= Work to be completed =
Your response should be every line of the data, written out exactly.

= Working data =
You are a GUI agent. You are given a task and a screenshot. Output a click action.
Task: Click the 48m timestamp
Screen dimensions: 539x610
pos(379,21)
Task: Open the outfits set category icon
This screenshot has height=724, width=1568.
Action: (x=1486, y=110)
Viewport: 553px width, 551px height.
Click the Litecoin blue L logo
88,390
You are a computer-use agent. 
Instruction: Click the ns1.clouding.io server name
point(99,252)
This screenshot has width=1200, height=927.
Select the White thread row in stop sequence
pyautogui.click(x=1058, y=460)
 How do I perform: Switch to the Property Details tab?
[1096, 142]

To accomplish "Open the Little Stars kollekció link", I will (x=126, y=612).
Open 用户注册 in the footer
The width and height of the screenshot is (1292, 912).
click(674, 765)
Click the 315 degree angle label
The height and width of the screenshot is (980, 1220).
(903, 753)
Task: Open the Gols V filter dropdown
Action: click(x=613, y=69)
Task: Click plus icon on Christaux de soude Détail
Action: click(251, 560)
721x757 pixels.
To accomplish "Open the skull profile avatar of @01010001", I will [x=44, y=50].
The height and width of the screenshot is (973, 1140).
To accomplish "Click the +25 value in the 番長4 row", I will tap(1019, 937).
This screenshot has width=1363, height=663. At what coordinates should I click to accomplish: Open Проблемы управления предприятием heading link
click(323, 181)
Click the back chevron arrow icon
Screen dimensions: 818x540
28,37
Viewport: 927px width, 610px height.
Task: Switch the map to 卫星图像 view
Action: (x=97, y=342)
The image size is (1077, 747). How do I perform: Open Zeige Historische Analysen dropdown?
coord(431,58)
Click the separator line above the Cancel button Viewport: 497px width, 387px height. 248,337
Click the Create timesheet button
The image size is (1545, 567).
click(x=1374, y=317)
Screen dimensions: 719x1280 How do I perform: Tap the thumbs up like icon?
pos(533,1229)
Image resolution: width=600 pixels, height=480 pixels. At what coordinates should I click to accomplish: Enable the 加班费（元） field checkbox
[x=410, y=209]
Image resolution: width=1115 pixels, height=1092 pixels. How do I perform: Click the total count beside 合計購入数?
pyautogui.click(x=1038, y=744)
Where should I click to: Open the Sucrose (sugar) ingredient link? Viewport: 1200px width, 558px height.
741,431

= Exercise solution =
You are a GUI agent. You are given a task and a screenshot. Output a click action.
Task: Click the 48m timestamp
Screen dimensions: 539x610
pos(379,21)
Task: Open the outfits set category icon
This screenshot has height=724, width=1568.
Action: (x=1486, y=110)
Viewport: 553px width, 551px height.
Click the Litecoin blue L logo
88,390
You are a computer-use agent. 
Instruction: Click the ns1.clouding.io server name
point(99,252)
This screenshot has width=1200, height=927.
Select the White thread row in stop sequence
pyautogui.click(x=1058, y=460)
 How do I perform: Switch to the Property Details tab?
[1096, 142]

To accomplish "Open the Little Stars kollekció link", I will (x=126, y=612).
Open 用户注册 in the footer
The width and height of the screenshot is (1292, 912).
click(674, 765)
Click the 315 degree angle label
The height and width of the screenshot is (980, 1220).
(903, 753)
Task: Open the Gols V filter dropdown
Action: click(x=613, y=69)
Task: Click plus icon on Christaux de soude Détail
Action: click(251, 560)
721x757 pixels.
To accomplish "Open the skull profile avatar of @01010001", I will [x=44, y=50].
The height and width of the screenshot is (973, 1140).
To accomplish "Click the +25 value in the 番長4 row", I will tap(1019, 937).
This screenshot has width=1363, height=663. At what coordinates should I click to accomplish: Open Проблемы управления предприятием heading link
click(323, 181)
Click the back chevron arrow icon
Screen dimensions: 818x540
28,37
Viewport: 927px width, 610px height.
Task: Switch the map to 卫星图像 view
Action: (x=97, y=342)
The image size is (1077, 747). How do I perform: Open Zeige Historische Analysen dropdown?
coord(431,58)
Click the separator line above the Cancel button Viewport: 497px width, 387px height. 248,337
Click the Create timesheet button
The image size is (1545, 567).
click(x=1374, y=317)
Screen dimensions: 719x1280 How do I perform: Tap the thumbs up like icon?
pos(533,1229)
Image resolution: width=600 pixels, height=480 pixels. At what coordinates should I click to accomplish: Enable the 加班费（元） field checkbox
[x=410, y=209]
Image resolution: width=1115 pixels, height=1092 pixels. How do I perform: Click the total count beside 合計購入数?
pyautogui.click(x=1038, y=744)
Where should I click to: Open the Sucrose (sugar) ingredient link? Viewport: 1200px width, 558px height.
741,431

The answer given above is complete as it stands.